When I first discovered dynamically-typed languages like Perl and Ruby, I was convinced of their superiority to statically-typed languages like C++. No longer did I have to waste hours typing redundant type declarations or adding casts just to make the compiler happy. Dynamic typing allowed me to work quickly and unencumbered in what felt like a natural manner.
Lately, however, I’ve been experiencing some of the drawbacks. Many times I have started a long batch process running in Ruby, only to come back hours later to find that it crashed before getting halfway through because I made a mistake. Often, the mistakes were simple typos or misspellings. Sometimes they were the result of sloppy code, like not checking if a returned value is nil.
Because my code isn’t error-checked before it runs — in Rails, some code doesn’t even get syntax-checked before it runs, thanks to lazy autoloading — my mistakes don’t manifest until hours or days into a process. Then I have to fix them and start the process over.
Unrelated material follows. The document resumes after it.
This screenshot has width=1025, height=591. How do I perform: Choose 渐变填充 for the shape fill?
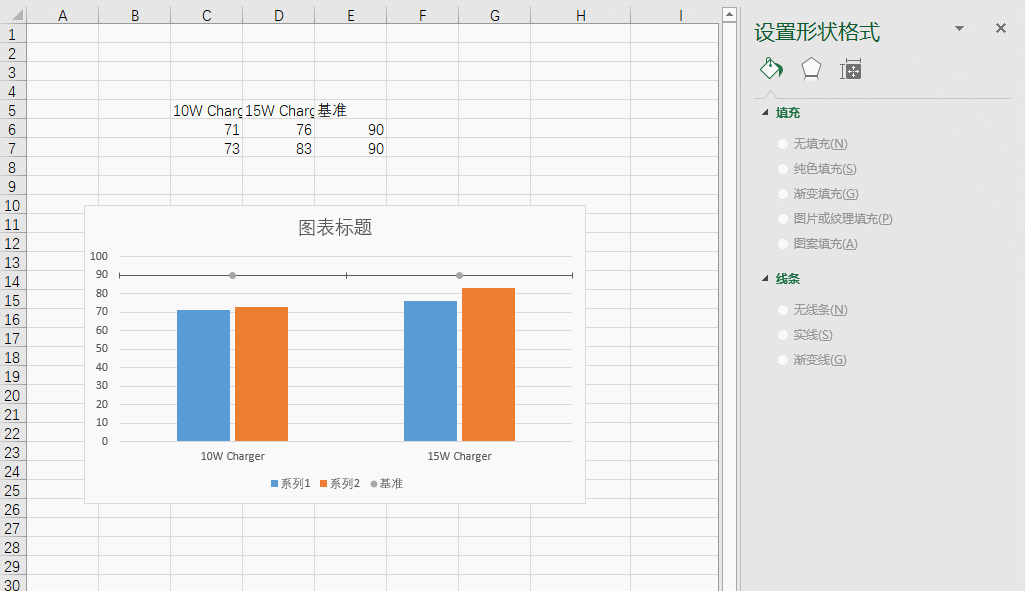815,193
Now I realize while statically-typed and -checked languages were so important in the pre-PC era. If you had a turnaround time of several hours between submitting your program for execution and receiving the results, you would want to be certain that it would work correctly. The instant feedback of the write-compile-run (or, with an interpreted language, just write-run) cycle makes it easier to be sloppy.
A static compiler or syntax checker would probably catch most of the mistakes I just described. So would proper unit tests. But the ability to constantly restructure large sections of code as I explore the problem — an ability granted by an interpreted, dynamic language — also makes it hard to keep tests up-to-date. Writing tests comes to seem as tedious and unhelpful as type declarations.
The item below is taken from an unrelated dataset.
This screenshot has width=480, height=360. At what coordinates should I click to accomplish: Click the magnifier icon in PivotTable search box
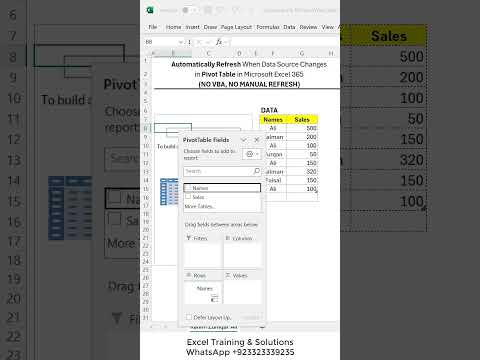click(x=256, y=171)
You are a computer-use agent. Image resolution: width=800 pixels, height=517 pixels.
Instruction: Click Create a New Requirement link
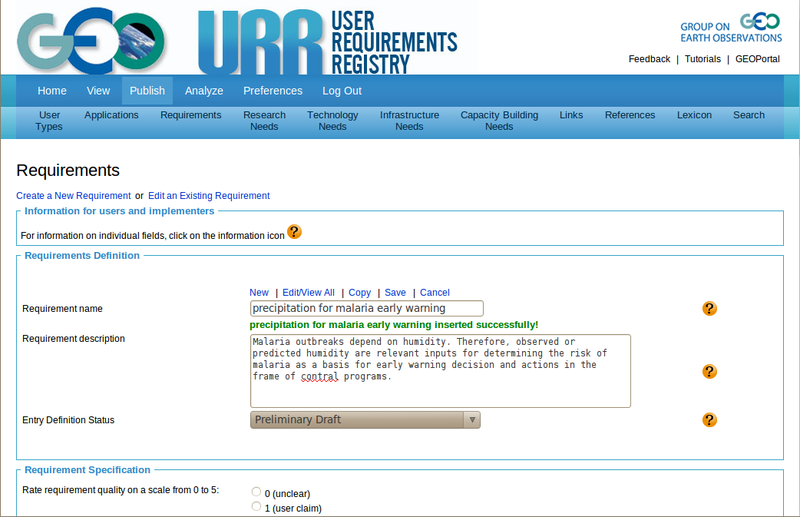tap(73, 196)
What I really want is a “magic” compiler that can look through my code and point out all the mistakes. A combination of good unit tests and a test coverage tool would come close, but that requires a lot of extra effort on my part.
You could also look into languages like Haskell and O’Caml, which have static typing but still manage to provide many of the benefits of dynamically-typed languages. I tend to try and call C++ and its ilk manifestly-typed to avoid Haskell zealots reminding me that not all static typing sucks as badly…
Arto Bendiken Says: “You could also look into languages like Haskell and O’Caml…”
I’ve been interested in Haskell and O’Caml for a while, just need to find time to study them…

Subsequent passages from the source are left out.